## EXERCISE GOAL:
A faithful copy without images is required: write out all the records exactly.
+++ DATA EXTRACT +++
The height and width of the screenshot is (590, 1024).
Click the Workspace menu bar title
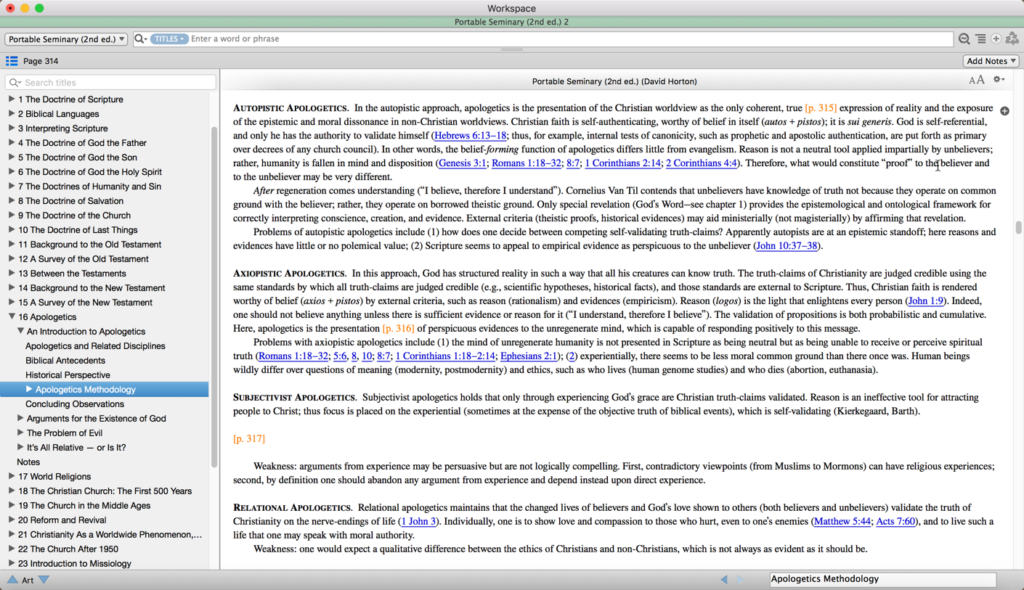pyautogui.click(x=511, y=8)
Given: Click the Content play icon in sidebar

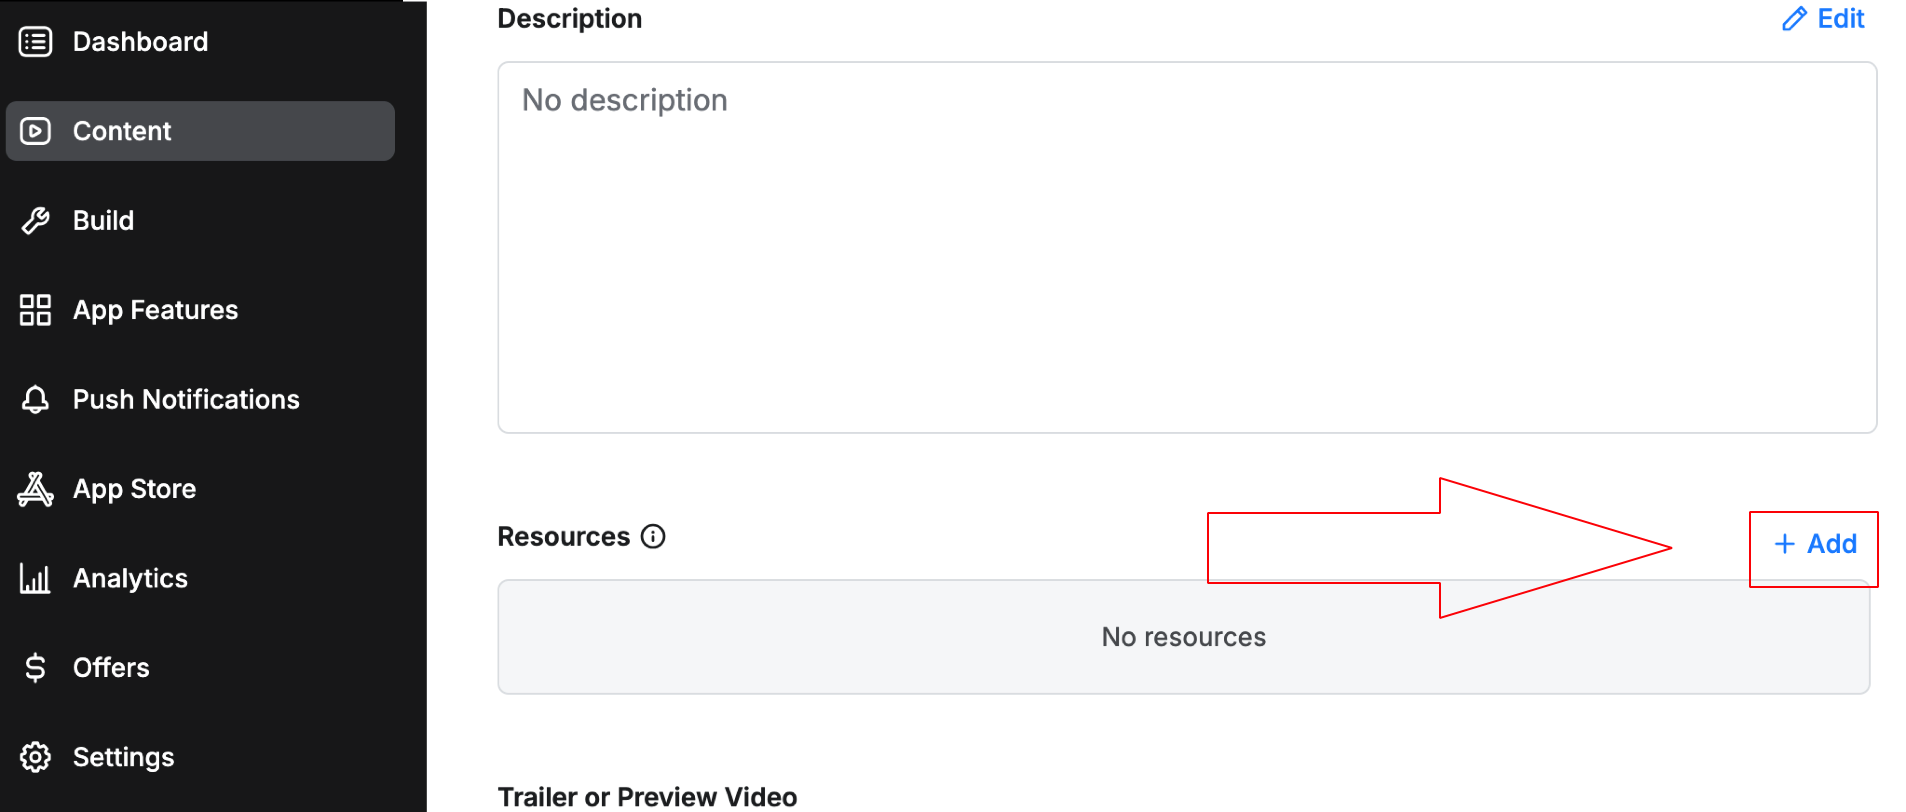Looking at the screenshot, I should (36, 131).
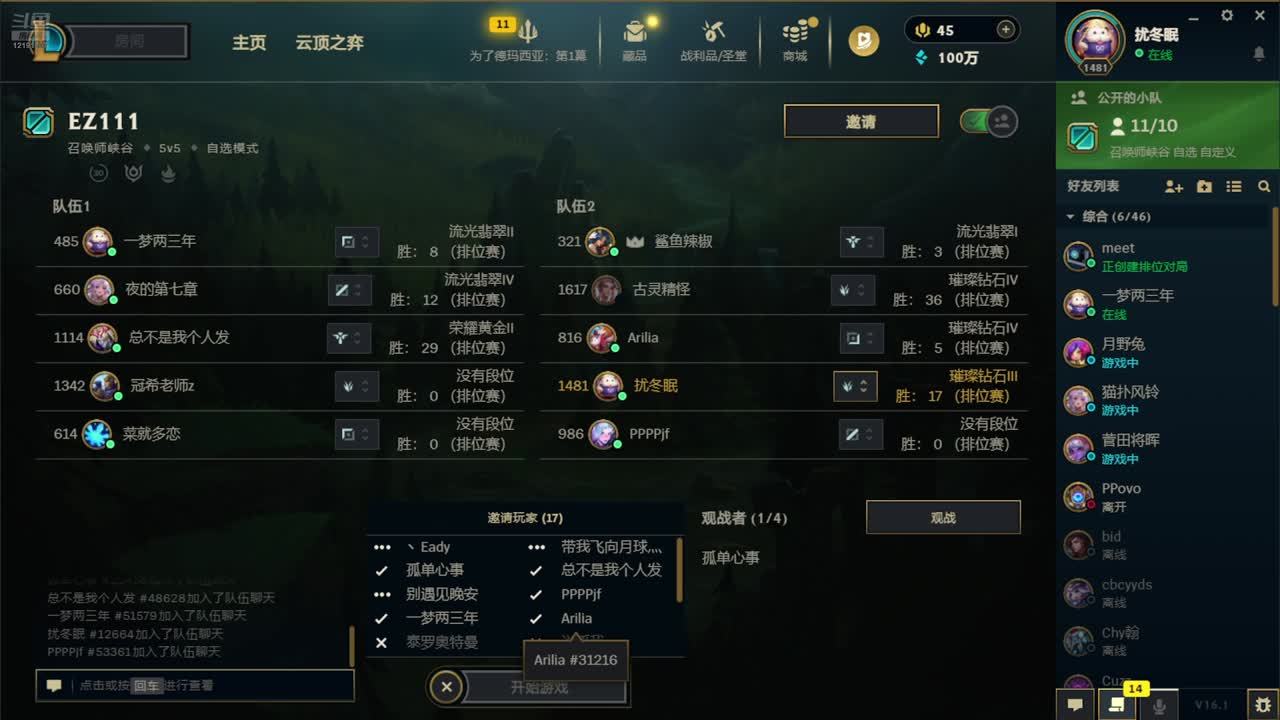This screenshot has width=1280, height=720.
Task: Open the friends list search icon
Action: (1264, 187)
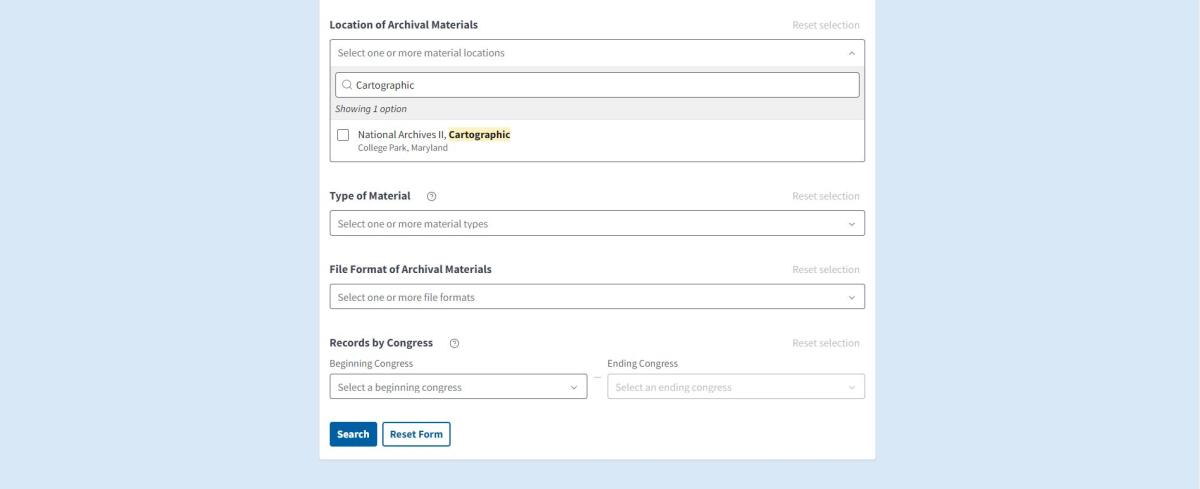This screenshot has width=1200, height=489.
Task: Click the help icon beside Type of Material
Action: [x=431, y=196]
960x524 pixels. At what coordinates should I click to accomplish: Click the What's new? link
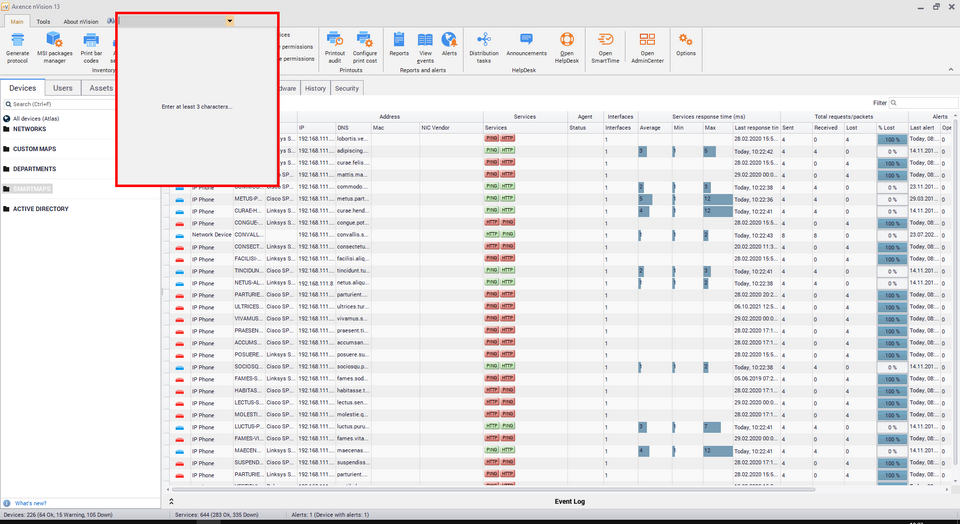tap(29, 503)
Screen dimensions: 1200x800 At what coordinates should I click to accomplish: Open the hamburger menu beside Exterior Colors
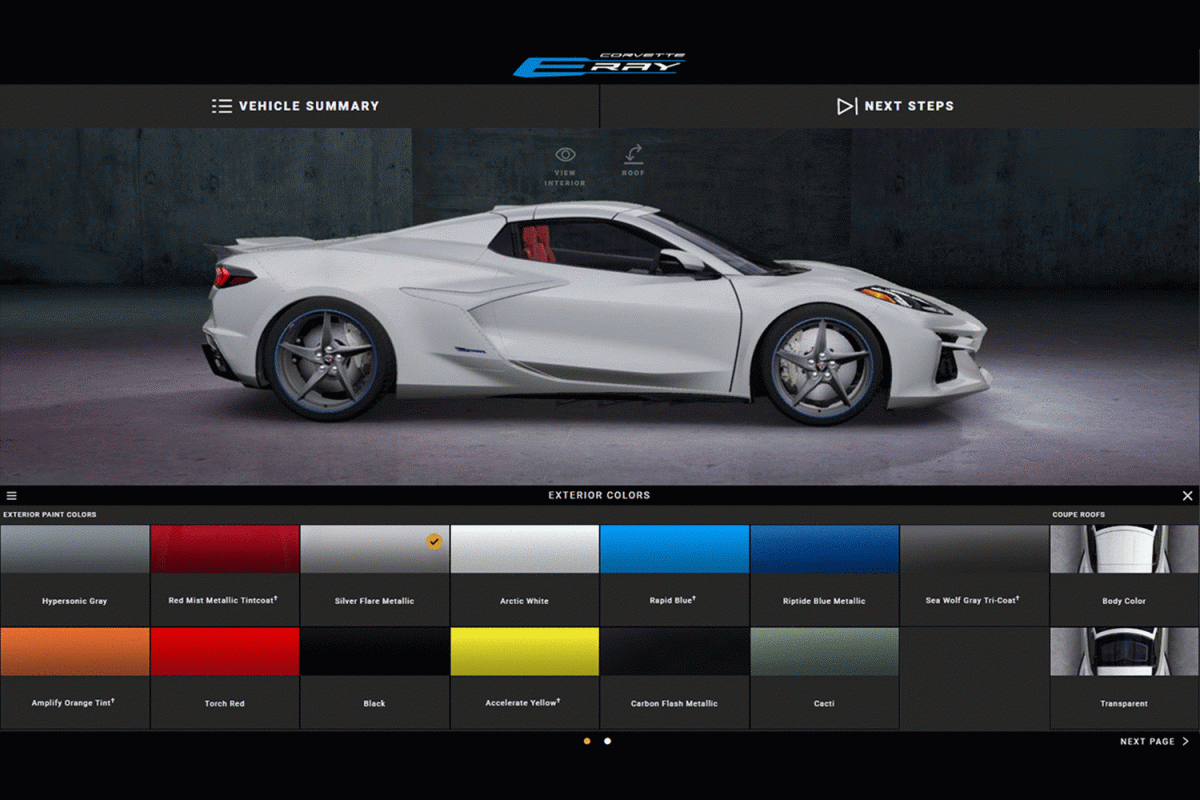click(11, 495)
+++
## RESPONSE AREA:
The height and width of the screenshot is (590, 1024).
Click the Workspace menu bar title
pyautogui.click(x=511, y=8)
Given: Click the Content play icon in sidebar

Looking at the screenshot, I should (36, 131).
This screenshot has width=1280, height=720.
Task: Open the friends list search icon
Action: (1264, 187)
This screenshot has width=1200, height=489.
Task: Click the help icon beside Type of Material
Action: [x=431, y=196]
960x524 pixels. At what coordinates should I click to accomplish: Click the What's new? link
tap(29, 503)
Screen dimensions: 1200x800 At what coordinates should I click to accomplish: Open the hamburger menu beside Exterior Colors
click(11, 495)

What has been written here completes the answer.